The move looked even more prudent after details emanated about Maryland’s massive athletic department budget shortfall. The Terrapins cut seven varsity sports in June 2012 due to rising costs, and moving to the Big Ten – where teams reportedly earned an average of $24.6 million payouts in Big Ten network revenue and NCAA Tournament earnings last year – seemed like a convenient vehicle to streamline Maryland back to financial stability. The premise was that the Terrapins were on their way to a more comfortable economic life in their new conference. The Big Ten was their financial panacea. Turns out, Maryland’s new conference could be inheriting a more dire financial proposition than most believed possible when the school announced its conference switch last fall. The university commission released a report earlier this week uncovering the breadth of the Terrapins’ current financial peril, and the optics are even more harrowing than last year’s money-driven conference hop implied. According to the report, the athletic department operated at a $21 million budget deficit in the past year, which is attributed to “past financial decisions” and the ACC’s denying Maryland roughly $15 million in conference revenue as part of an effort to collect the $52 million exit fee conference members had voted into place. The report also projects Maryland’s athletic department will continue to operate in the red until at least the 2017-18 academic year, more than three years into its Big Ten membership.

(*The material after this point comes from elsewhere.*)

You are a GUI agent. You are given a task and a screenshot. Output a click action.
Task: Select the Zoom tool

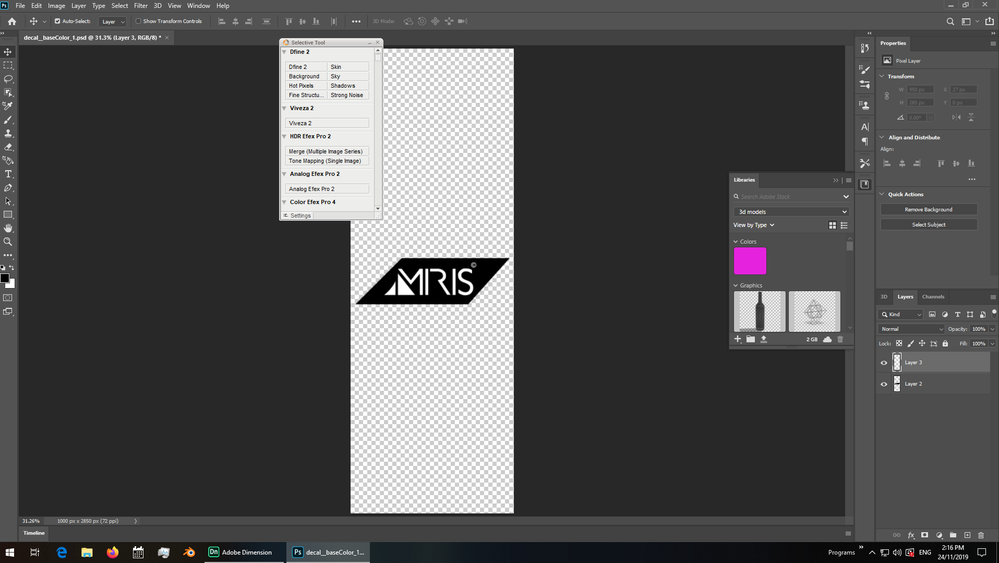click(8, 242)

The Washington Post has more details on the report, one of which cites Maryland’s inability to cash in on the Big Ten’s full member revenue payout (the $24.6M number) until 2020 due to its status as a “new” conference member. Maryland’s financial travails are not surprising. The basic details of its budgetary issues and concerns about the long-term viability of many non-revenue-producing sports were revealed in the midst of the compacted media attention surrounding its realignment move last year. Maryland explained exactly why it was joining the Big Ten, and no one – besides the patronizing group of crusty Big Ten traditionalists – seemed to quibble with the motivations of either party. The most interesting part about Loh’s commissioned report has to do with the ACC, which – in forcing Maryland to forfeit $15 million in revenue, a fee that could climb to as much as $52 million – is doing everything within its administrative purview to ensure Maryland’s exit from the league is as financially strenuous as possible. The Terrapins won’t be able to circumvent the league’s massive exit fee just because their athletic department is hemorrhaging money; league membership agreed to disincentivize realignment moves with financial sanctions for this very purpose. If Maryland’s leaving, the ACC – pending litigation – is going to make it pay.

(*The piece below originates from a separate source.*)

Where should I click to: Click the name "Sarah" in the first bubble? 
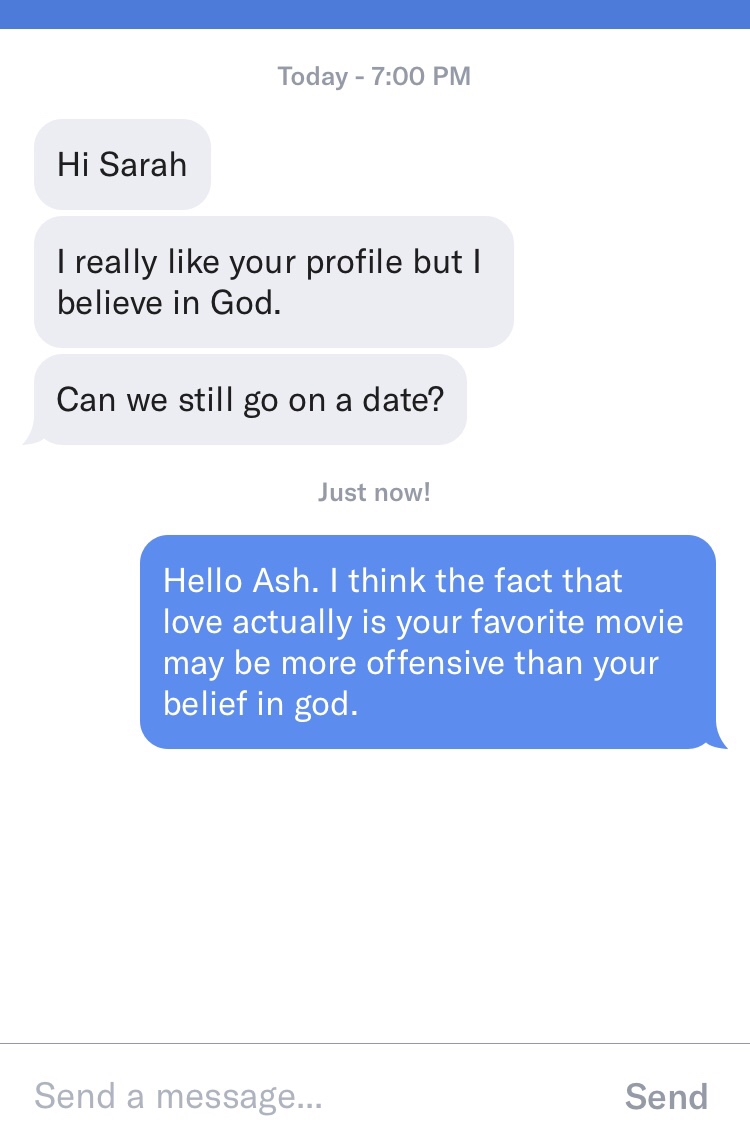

Once Maryland enters the Big Ten and becomes eligible to receive the chunk of conference TV revenue most (save Rutgers and Nebraska) of the league membership currently shares, it should quickly recover whatever money it lost as punishment for leaving the ACC. Competing with more soundly-financed Big Ten programs, particularly when Maryland enters the Big Ten as the only school without an indoor football facility, will not be easy — most conference transitions aren’t. Maryland’s current economic state will make its move even more challenging, and while many may have underestimated the degree of the athletic department’s cash shortage, restricted spending power is not a zero-sum predicament. Maryland can heal its financial woes over time, and the Big Ten’s television deal renegotiation in 2017 should provide an extra boost along the budget recovery curve. Its financial troubles will gradually recede, and the alarmist projections being tossed around this week will be hushed into moderation.